Par Lionel Thébaud, pasteur de l’EPUdF, comité de rédaction de Présence

La vie n’était pas assez difficile. On avait la misère, le racisme, la violence… on avait les crises économiques, les attentats, la pollution… On essayait de garder l’espoir qu’un jour tout irait mieux. On voyait la vie comme une journée qui s’achève, avec le soleil qui se couche lentement dans le ciel bordé de nuages, en se disant que demain le soleil brillerait de nouveau. Mais la nuit que nous traversons apparaît plus longue que prévu : on a la Covid-19, le confinement et cet isolement insupportable. On se dit que, peut-être, le soleil a oublié de prévoir son retour. Qu’il va falloir nous habituer à la nuit.

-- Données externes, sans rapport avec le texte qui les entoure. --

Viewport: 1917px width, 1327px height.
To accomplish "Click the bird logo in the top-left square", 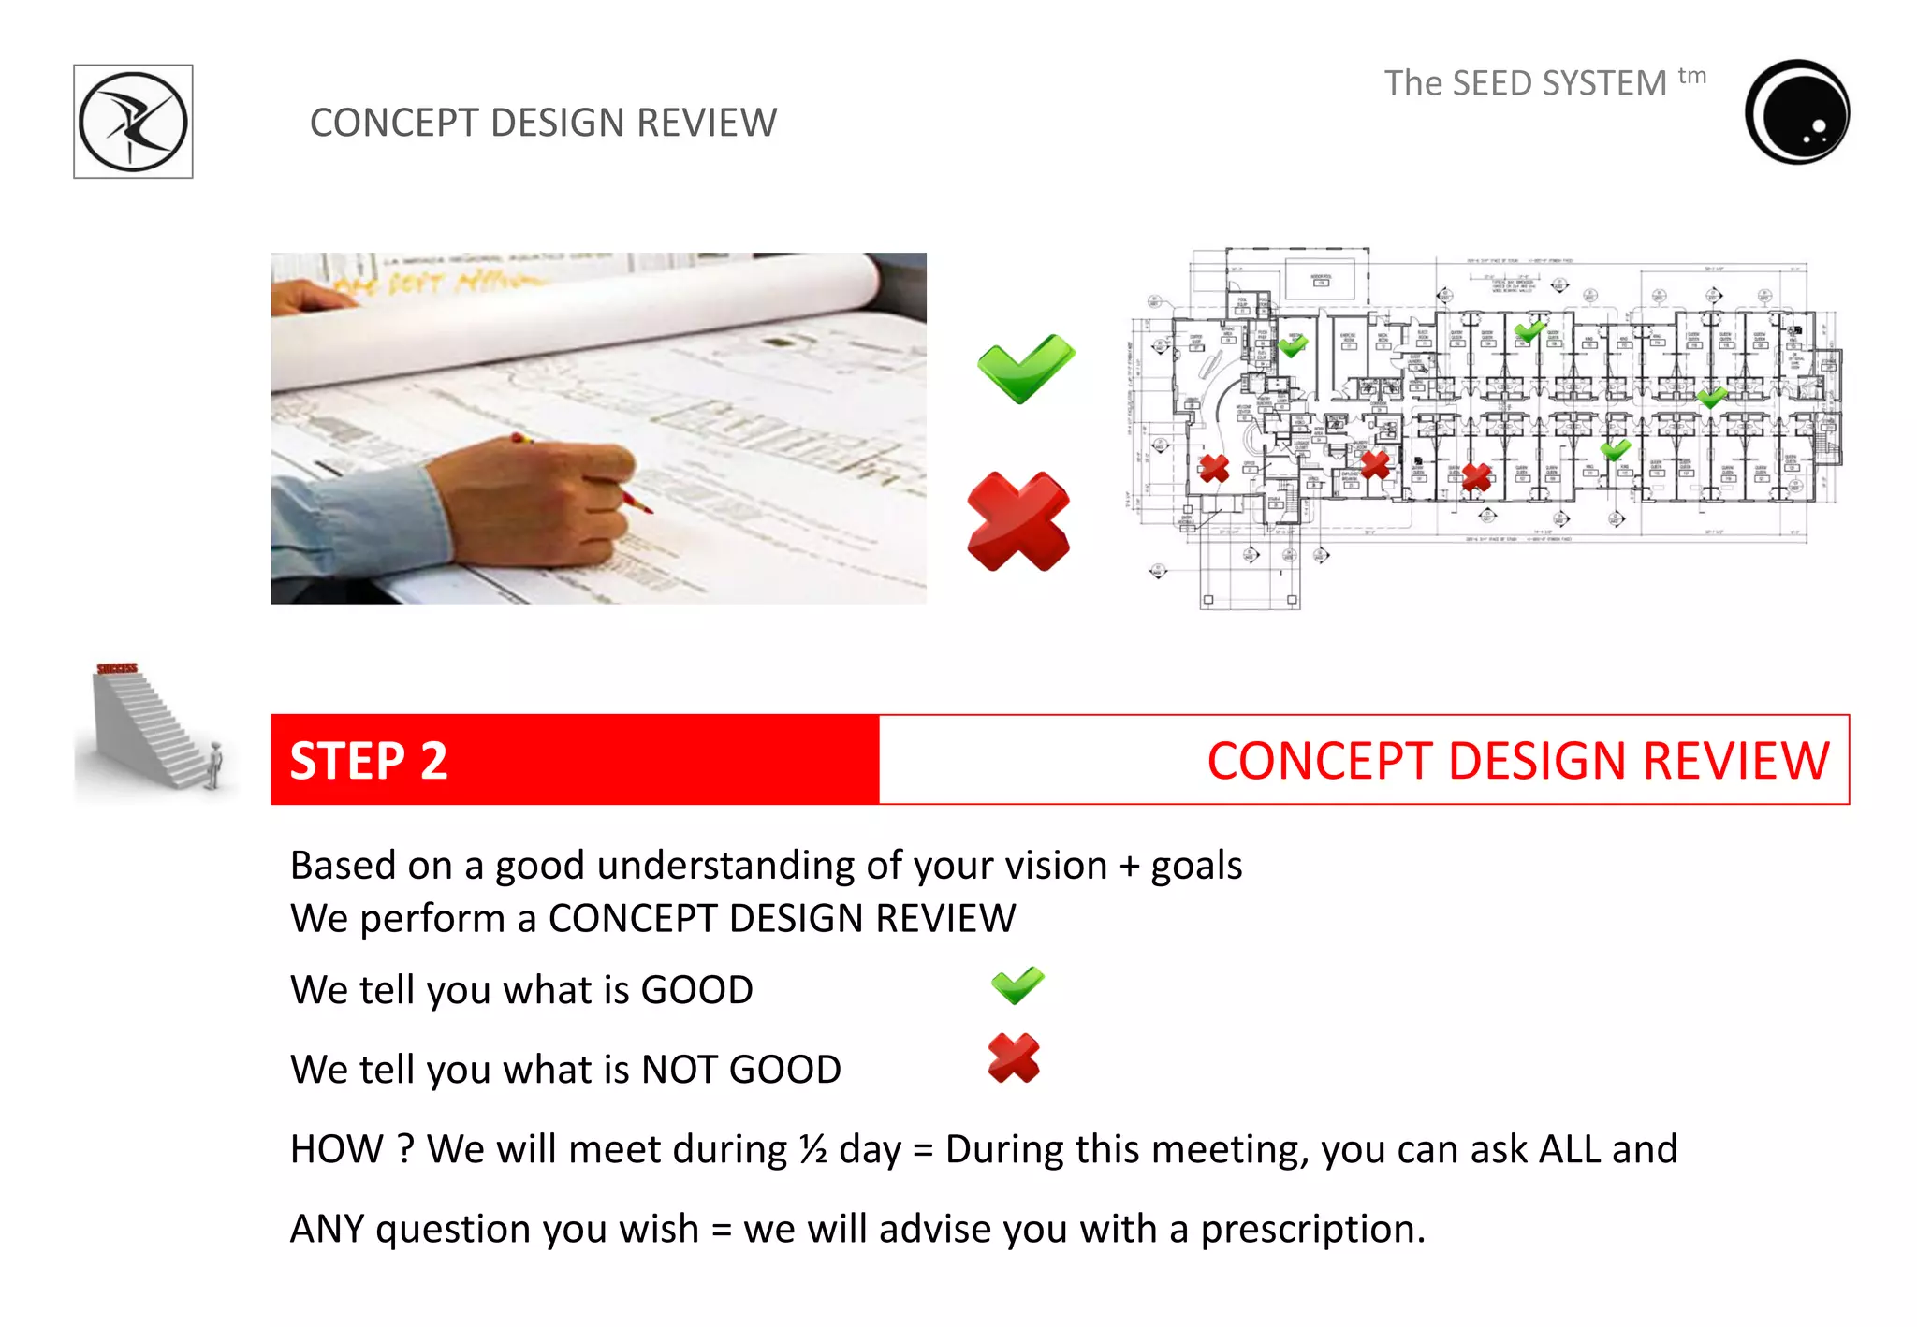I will pos(133,122).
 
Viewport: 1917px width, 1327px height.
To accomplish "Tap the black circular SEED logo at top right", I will pos(1797,112).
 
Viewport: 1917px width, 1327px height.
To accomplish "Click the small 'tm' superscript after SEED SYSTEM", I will pos(1691,75).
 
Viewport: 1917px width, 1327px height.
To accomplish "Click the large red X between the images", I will pos(1018,521).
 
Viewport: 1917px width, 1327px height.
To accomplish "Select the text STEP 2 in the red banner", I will pos(369,760).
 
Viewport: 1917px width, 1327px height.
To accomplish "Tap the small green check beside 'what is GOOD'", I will pos(1017,985).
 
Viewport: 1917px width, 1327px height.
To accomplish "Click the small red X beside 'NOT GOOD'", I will pos(1014,1058).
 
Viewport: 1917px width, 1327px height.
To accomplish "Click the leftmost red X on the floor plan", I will pos(1214,467).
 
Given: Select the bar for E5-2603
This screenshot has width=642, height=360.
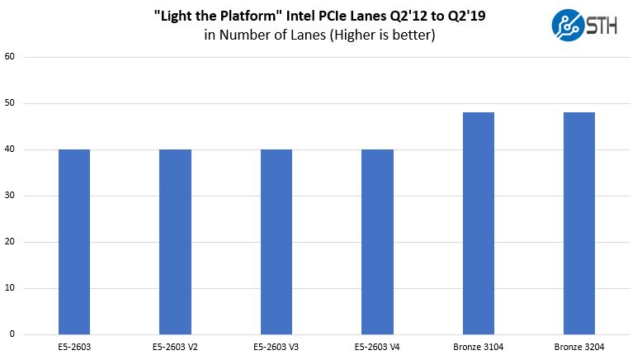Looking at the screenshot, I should pos(74,241).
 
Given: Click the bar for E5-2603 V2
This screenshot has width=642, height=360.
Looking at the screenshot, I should pos(175,241).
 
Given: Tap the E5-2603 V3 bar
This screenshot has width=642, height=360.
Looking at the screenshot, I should pos(276,241).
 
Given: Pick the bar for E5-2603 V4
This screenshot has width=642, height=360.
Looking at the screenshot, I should pos(377,241).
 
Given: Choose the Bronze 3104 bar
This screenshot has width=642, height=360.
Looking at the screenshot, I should pos(479,223).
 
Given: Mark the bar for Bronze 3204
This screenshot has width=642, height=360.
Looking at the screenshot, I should pos(579,223).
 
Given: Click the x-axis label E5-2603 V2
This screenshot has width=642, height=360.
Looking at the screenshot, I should pos(175,348).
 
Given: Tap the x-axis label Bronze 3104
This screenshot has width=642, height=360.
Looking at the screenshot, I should pos(479,348).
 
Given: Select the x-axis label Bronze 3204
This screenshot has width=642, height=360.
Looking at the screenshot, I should pos(579,348).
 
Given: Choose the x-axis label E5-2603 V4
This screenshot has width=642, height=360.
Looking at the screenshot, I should pos(377,348).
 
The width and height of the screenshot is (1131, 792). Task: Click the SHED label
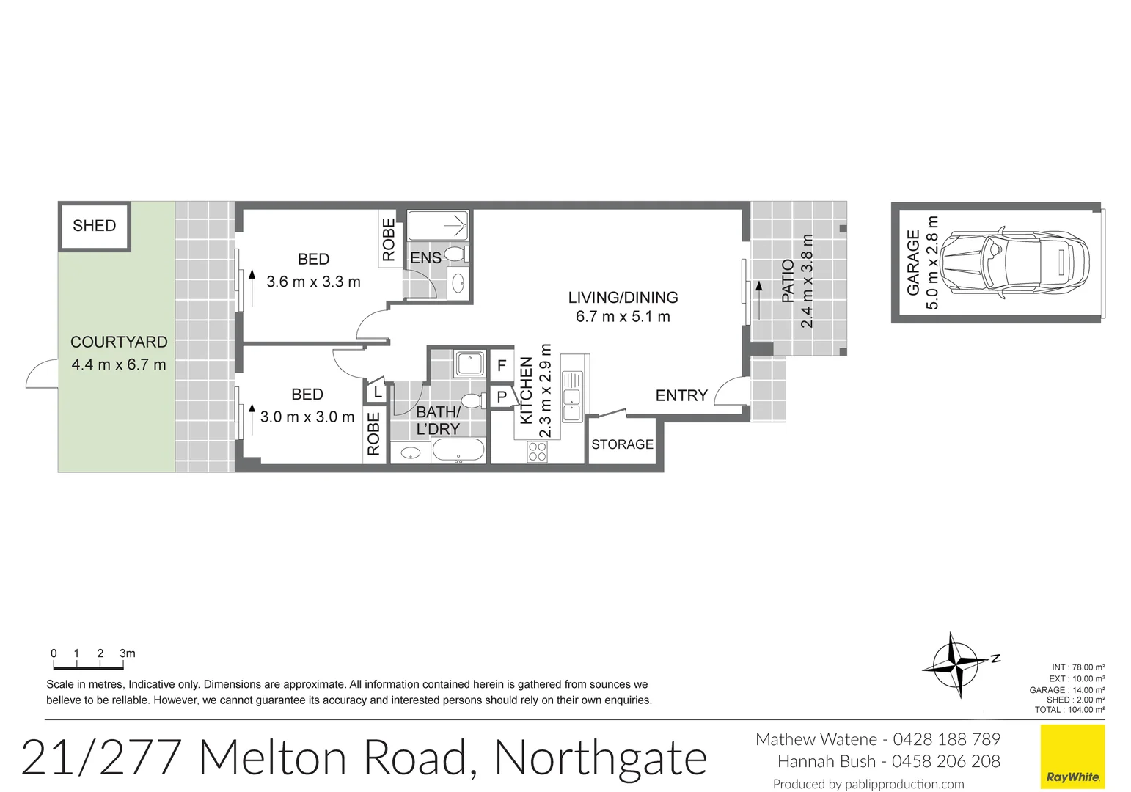point(94,226)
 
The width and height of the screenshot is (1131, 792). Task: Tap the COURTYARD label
point(119,342)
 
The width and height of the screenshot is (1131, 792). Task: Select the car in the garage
point(1015,261)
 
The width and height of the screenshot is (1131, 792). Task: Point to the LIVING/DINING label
point(623,298)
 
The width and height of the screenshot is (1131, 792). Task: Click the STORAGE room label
point(622,444)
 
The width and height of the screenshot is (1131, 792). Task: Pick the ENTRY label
point(681,396)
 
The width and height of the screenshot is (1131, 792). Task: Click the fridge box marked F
point(502,365)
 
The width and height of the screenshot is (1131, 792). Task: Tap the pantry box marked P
point(502,397)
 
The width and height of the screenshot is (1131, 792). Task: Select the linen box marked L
point(377,392)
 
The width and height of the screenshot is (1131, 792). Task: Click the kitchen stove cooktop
point(537,452)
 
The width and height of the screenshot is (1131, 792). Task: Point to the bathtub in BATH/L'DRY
point(458,450)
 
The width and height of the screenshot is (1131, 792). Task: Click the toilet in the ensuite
point(456,254)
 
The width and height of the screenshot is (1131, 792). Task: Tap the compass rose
point(956,664)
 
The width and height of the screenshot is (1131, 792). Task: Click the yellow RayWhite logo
point(1072,757)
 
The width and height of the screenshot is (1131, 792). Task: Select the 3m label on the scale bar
point(128,653)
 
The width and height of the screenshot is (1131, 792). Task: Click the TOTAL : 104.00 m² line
point(1069,710)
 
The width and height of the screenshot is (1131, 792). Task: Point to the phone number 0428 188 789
point(946,739)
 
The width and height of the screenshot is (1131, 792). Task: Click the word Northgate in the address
point(601,758)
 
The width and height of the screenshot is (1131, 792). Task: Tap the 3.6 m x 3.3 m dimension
point(313,282)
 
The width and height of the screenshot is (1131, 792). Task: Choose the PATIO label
point(788,280)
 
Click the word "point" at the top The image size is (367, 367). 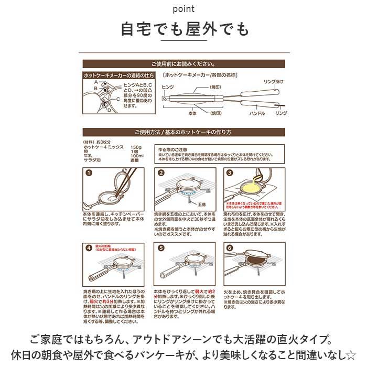pyautogui.click(x=183, y=9)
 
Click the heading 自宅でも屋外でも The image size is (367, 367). pyautogui.click(x=183, y=29)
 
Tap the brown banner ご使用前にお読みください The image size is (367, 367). pyautogui.click(x=183, y=63)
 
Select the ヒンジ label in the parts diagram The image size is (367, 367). pyautogui.click(x=167, y=86)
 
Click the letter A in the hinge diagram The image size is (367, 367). pyautogui.click(x=96, y=82)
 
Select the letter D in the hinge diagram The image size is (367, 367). pyautogui.click(x=109, y=111)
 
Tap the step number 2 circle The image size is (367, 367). pyautogui.click(x=161, y=172)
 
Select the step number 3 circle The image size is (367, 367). pyautogui.click(x=230, y=172)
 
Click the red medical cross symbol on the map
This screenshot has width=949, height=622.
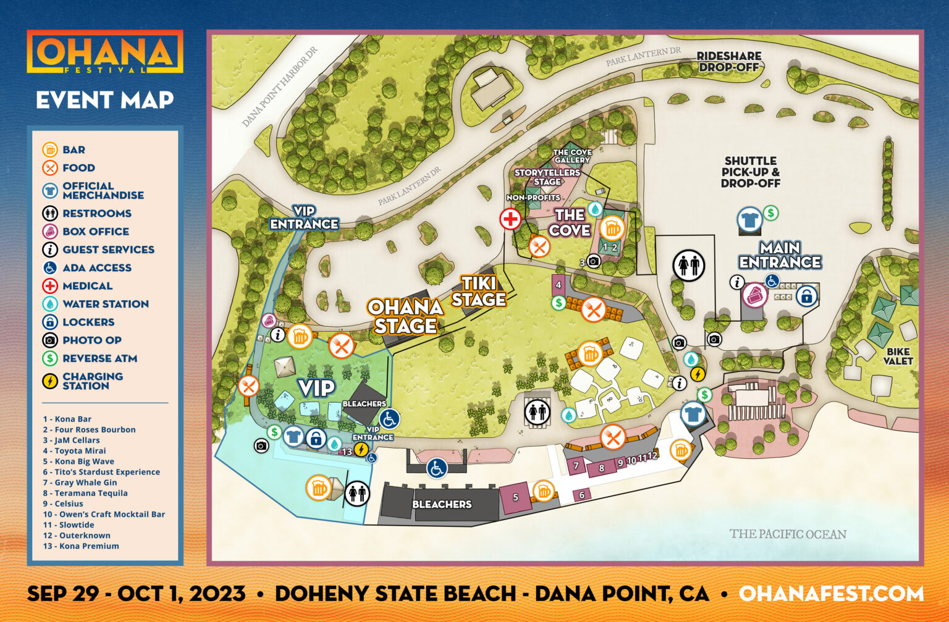coord(510,219)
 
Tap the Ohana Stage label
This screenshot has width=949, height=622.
coord(405,316)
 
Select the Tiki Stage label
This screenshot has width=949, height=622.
coord(479,292)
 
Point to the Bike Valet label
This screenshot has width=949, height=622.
coord(898,356)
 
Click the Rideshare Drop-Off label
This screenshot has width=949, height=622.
coord(729,61)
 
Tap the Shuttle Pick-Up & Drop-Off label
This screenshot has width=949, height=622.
coord(751,172)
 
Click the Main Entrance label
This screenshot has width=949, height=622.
coord(780,255)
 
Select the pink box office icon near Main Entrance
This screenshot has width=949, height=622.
coord(754,295)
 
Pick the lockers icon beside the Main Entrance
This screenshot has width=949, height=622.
coord(806,296)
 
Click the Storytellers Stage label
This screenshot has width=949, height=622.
coord(547,177)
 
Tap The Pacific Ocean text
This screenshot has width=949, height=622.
coord(788,534)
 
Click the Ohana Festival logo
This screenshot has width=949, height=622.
coord(105,53)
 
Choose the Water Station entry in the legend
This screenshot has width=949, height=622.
coord(105,304)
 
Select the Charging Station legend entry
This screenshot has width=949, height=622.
coord(92,381)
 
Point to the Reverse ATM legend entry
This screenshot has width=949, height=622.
coord(99,358)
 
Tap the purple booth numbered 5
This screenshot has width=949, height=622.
coord(515,497)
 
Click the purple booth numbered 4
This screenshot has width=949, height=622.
coord(559,285)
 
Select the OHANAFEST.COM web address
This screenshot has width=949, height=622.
coord(831,594)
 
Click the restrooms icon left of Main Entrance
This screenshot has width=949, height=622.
coord(689,266)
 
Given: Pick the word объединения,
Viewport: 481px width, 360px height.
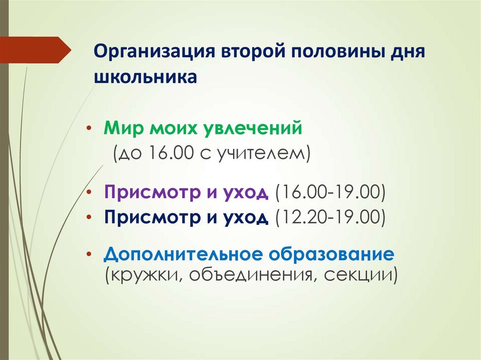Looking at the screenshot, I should coord(248,274).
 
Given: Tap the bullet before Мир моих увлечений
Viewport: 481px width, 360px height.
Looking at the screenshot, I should coord(90,128).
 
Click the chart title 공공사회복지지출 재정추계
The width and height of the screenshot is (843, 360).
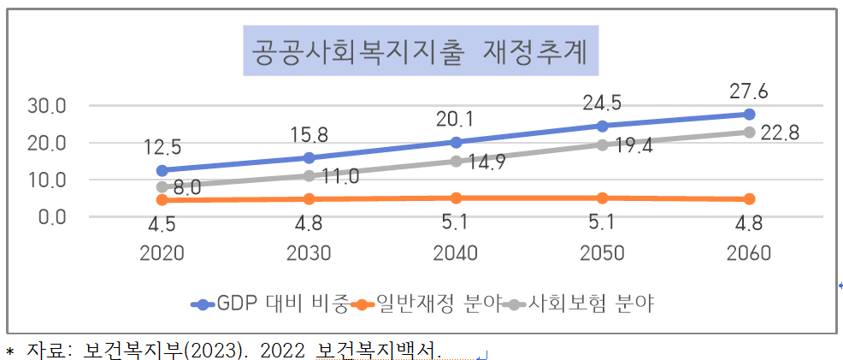point(420,52)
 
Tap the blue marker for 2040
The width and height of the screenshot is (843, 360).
point(456,142)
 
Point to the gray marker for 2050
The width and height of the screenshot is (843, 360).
point(602,145)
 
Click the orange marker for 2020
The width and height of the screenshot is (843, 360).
point(162,199)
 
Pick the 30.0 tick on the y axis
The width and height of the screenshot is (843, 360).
point(48,107)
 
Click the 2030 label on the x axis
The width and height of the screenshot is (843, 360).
point(309,253)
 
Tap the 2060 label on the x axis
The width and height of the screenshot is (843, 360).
point(748,253)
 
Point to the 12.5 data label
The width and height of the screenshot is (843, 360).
point(162,146)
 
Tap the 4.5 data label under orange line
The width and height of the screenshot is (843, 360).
point(162,227)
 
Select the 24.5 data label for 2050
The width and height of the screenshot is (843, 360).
point(602,103)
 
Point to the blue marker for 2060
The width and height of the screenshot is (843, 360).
point(749,114)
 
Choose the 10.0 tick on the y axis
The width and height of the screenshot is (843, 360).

Dans cette nuit, qui nous semble de plus en plus obscure, nous voyons que nous sommes pris·e·s dans un système où la technique est reine : les écrans omniprésents et la fuite permanente de nos données  personnelles témoignent d’un environnement créé par l’être humain où l’efficacité en toutes choses est recherchée sans cesse, ce qui ne laisse que très peu de place au vrai repos et au ressourcement. Un environnement qui se ferme et qui bouche tout l’horizon. Nos vies sont de plus en plus programmées. Nous risquons fort de bientôt ne plus être maîtres de notre destin. Ni individuellement, ni collectivement.

Lueur de l’espérance

Mais dans ce tableau plutôt sombre, je vois poindre une faible lueur. Cette lueur, c’est l’espérance qui est au cœur de la foi chrétienne : là où tout nous apparaît comme étant sans issue, l’espérance fait des brèches, elle met du possible là où rien n’est possible. Elle ouvre des horizons. Pour Jacques Ellul, dans L’Espérance oubliée (1972), on ne peut faire appel à l’espérance que dans le désespoir. Il ne s’agit pas d’espérer que « demain il fera beau » ou que Biden fera moins de dégâts que Trump (ce qui est de l’ordre de la probabilité, de l’espoir et pas de l’espérance, dit Ellul), mais il s’agit de trouver comment, face à cette fermeture du monde, résister de toutes nos forces contre les logiques déshumanisantes, comme dans une sorte de combat désespéré : nous ne croyons pas que nous allons gagner, mais nous ferons tout notre possible pour gagner. Alors, peut-être, comme par miracle, nous arriverons à faire une brèche.

La même technique

Et ce que je perçois, aujourd’hui, c’est que devant nos isolements forcés, devant la folie guerrière ou devant les maladies inconnues, la même technique qui nous enferme nous aide à prendre soin les un·e·s des autres. Grâce à ces outils, nous pouvons communiquer et dénoncer les horreurs perpétrées par nos semblables, et nous mobiliser pour lutter contre les fanatismes. Grâce à ces outils, nous voyons la médecine évoluer. étrangement, ce qui ferme notre avenir peut aussi être ce qui va nous aider à reprendre nos vies en mains. Pas question pour autant de nous illusionner : le salut ne viendra pas de la technique. Mais tout ce qui nous permet de réintroduire de l’éthique et de la liberté dans un système verrouillé par l’idéologie du progrès technologique, de remettre l’être humain au cœur de toutes nos décisions et de redonner à la technique sa place de simple outil m’apparaît comme cette lueur qui annonce la venue d’un jour nouveau.